Como uma expulsão na Copa virou problema político internacional

A decisão da Federação Internacional de Futebol (Fifa) de suspender a punição imposta ao atacante americano Folarin Balogun, após contato do presidente dos EUA, Donald Trump, gerou ampla repercussão e ganhou críticas de autoridades e instituições esportivas internacionais nesta segunda-feira (6).

“Quando a certeza das regras deixa de ser garantida por seus guardiões, a integridade do jogo é posta em questão e a credibilidade da competição é prejudicada”, declarou a União das Associações Europeias de Futebol (Uefa) em um comunicado à imprensa, classificando a decisão como “sem precedentes, incompreensível e injustificável”.

A Real Associação Belga de Futebol (RBFA) apresentou um recurso no caso Balogun, no entanto a apelação foi negada pela Fifa, alegando que a entidade “não é parte no processo e, portanto, não tem legitimidade para recorrer da decisão”.

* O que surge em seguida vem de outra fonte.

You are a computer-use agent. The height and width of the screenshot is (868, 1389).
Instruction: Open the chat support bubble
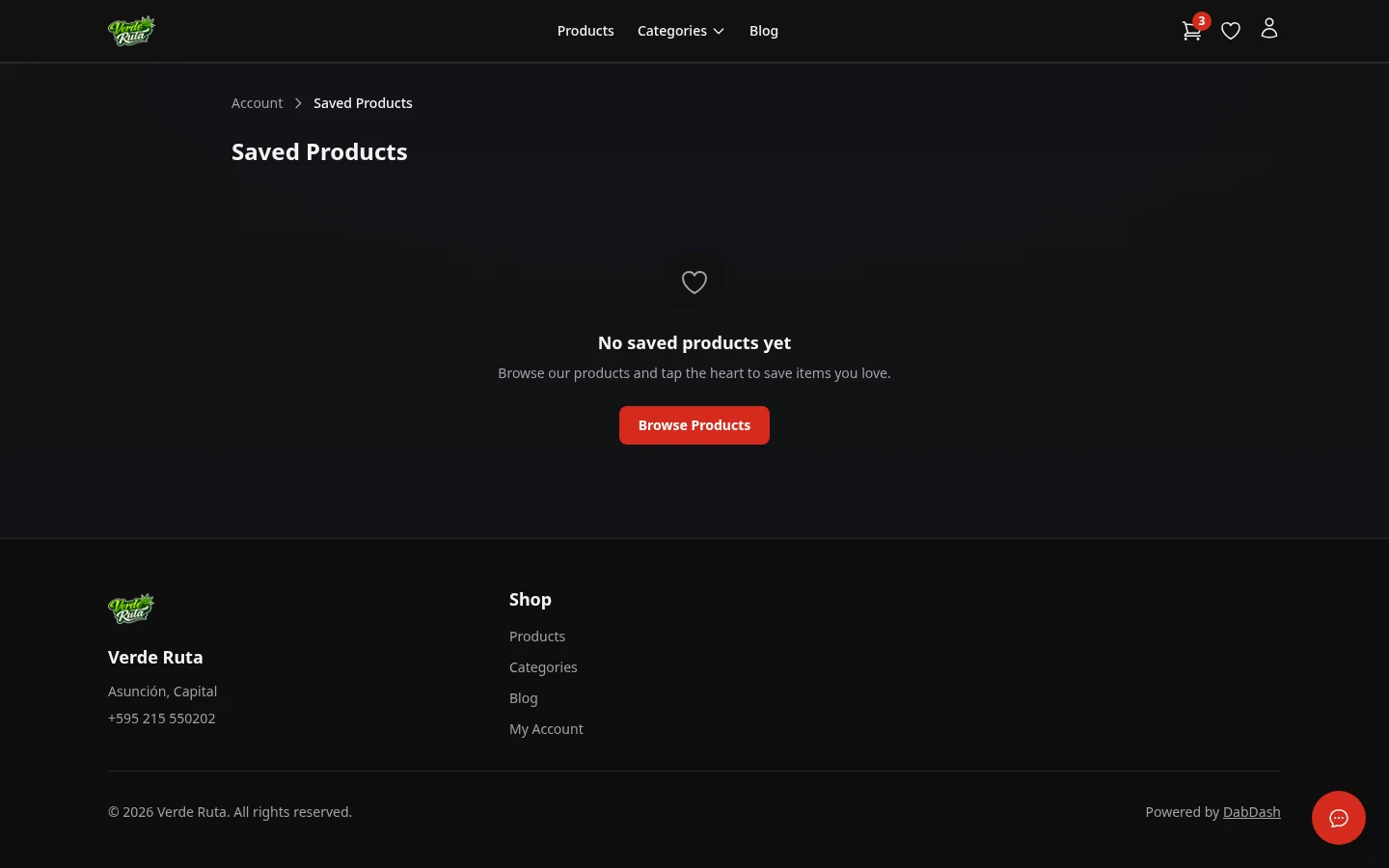pyautogui.click(x=1339, y=818)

O caso foi além da esfera esportiva e invadiu a política internacional nesta segunda-feira. A União Europeia, por meio do comissário europeu para assuntos de esporte, Glenn Micallef, afirmou que as decisões sobre o esporte “pertencem às entidades esportivas, não aos políticos”, depois que a suposta intervenção de Trump foi amplamente repercutida na imprensa internacional.